About this task ▸ From the first line through the line containing "You are a computer-use agent. The width", transcribe the records exactly and include no other lines.

Record extracts ▸
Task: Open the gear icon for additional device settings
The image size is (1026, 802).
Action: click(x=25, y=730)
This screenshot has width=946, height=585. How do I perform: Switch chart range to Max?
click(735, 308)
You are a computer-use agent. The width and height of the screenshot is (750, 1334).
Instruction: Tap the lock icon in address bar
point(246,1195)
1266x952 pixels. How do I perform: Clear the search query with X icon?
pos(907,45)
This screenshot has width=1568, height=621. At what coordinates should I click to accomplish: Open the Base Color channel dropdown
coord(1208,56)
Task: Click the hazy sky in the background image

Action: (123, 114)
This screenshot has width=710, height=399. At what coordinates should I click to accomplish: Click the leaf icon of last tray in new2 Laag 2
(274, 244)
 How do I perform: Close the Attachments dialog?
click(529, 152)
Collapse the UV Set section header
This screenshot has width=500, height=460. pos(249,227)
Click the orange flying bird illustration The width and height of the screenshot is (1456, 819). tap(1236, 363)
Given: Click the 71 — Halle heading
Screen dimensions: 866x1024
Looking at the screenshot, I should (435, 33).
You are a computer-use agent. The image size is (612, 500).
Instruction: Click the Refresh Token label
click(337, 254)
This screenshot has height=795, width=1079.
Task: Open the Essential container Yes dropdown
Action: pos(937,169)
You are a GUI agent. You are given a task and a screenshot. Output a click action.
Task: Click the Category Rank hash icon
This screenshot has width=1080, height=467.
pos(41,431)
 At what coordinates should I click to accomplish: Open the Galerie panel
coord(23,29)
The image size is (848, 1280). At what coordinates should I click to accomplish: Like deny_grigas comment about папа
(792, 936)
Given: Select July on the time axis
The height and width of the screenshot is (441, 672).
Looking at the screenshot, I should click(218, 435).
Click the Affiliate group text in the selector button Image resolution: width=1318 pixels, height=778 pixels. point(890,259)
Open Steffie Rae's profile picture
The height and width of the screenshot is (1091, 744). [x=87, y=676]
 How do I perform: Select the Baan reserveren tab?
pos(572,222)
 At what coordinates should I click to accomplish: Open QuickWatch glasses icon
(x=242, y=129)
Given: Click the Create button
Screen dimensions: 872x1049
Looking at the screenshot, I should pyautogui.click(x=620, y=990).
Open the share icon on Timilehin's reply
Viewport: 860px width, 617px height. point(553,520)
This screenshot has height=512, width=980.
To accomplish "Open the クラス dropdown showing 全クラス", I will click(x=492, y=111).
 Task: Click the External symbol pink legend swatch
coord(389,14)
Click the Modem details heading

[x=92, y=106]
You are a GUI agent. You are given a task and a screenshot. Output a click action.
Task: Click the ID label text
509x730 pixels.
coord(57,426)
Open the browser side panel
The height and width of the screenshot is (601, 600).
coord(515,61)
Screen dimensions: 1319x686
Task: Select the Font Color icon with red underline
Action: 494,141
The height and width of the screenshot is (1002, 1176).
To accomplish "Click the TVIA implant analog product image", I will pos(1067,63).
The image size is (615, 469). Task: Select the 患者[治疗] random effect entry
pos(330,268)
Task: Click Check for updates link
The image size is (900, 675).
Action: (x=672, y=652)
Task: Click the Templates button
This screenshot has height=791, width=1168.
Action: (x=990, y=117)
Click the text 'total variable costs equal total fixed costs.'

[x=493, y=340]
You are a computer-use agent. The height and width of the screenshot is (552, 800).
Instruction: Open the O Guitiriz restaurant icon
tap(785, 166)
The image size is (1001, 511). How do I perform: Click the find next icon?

Reply to the task ▸
Task: Open the gear icon for additional device settings
The image size is (1026, 802).
Action: click(x=25, y=730)
This screenshot has width=946, height=585. How do I perform: Switch chart range to Max?
click(735, 308)
You are a computer-use agent. The width and height of the screenshot is (750, 1334).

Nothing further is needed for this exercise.